A lawyer who demeaningly questioned a victim of molestation was suspended for the maximum duration of five years on Wednesday (May 2) for professional misconduct.
(In photo: Lawyer Edmund Wong Sin Yee)
One would expect a lawyer who runs his own law firm to sound convincing enough to refute the accusations towards his/her client, or at least be capable of delivering a sound argument. However, in a legal case which he eventually lost, Mr. Edmund Wong Sin Yee’s professionalism came under severe scrutiny.
Mr. Wong had defended a 24-year-old male student from China who was accused of brushing his forearm against the breast of a 22-year-old woman on board an MRT train in July 2014.
During his cross-examination of the victim (accuser), Mr. Wong repeatedly asked the woman if she thought she was attractive and told her that he thought she was pretty. He then commanded her to stand up and scrutinised her chest.
The victim, feeling offended, questioned the necessity of his questions. Mr. Wong retorted that he would be asking even more insulting questions. When the district judge intervened, Mr. Wong sought to justify his line of questioning.
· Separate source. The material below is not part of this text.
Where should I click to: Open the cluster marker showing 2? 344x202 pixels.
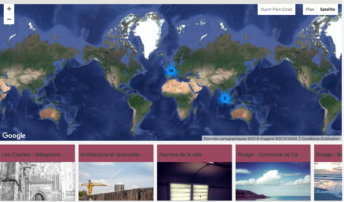(x=224, y=99)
“So I’m trying to put my case that, you know, looking at the day (how) she was dressed and… her breast size and all these things… whether there is temptation for anybody or the accused to do such a thing,” he argued.
However, his argument seemed to lack common sense– even to someone untrained in the legal sector.
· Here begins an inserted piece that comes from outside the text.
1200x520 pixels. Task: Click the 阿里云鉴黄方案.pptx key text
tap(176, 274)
It was like saying he would have justified someone who walked out of Ding Tai Fung without paying for his/her meal, arguing that perhaps the Xiao Long Baos that he/she was served were not tasty enough, which may entitle him/her to not pay for the meal.
His client, Xu Jiadong was (unsurprisingly) found guilty and jailed for five months.
In a dramatic contrast of events, Mr. Wong’s argument put him in the defendant’s seat in front of the Court of Three Judges, the highest disciplinary body for the legal profession.
Baffled by his argument, Judge of Appeal Judith Prakash asked where he had got the idea that only attractive women were molested. She added it was not for Mr Wong to assess the victim’s attractiveness but for his client to say so in his testimony.
Judge of Appeal Steven Chong also questioned if anyone accused of molestation had ever successfully defended themselves by proving that the victim was “not sufficiently attractive” to be molested.
The court said the totality of his conduct showed he had “no meaningful appreciation” of how a lawyer should conduct himself, and decreed his suspension to take effect in two weeks.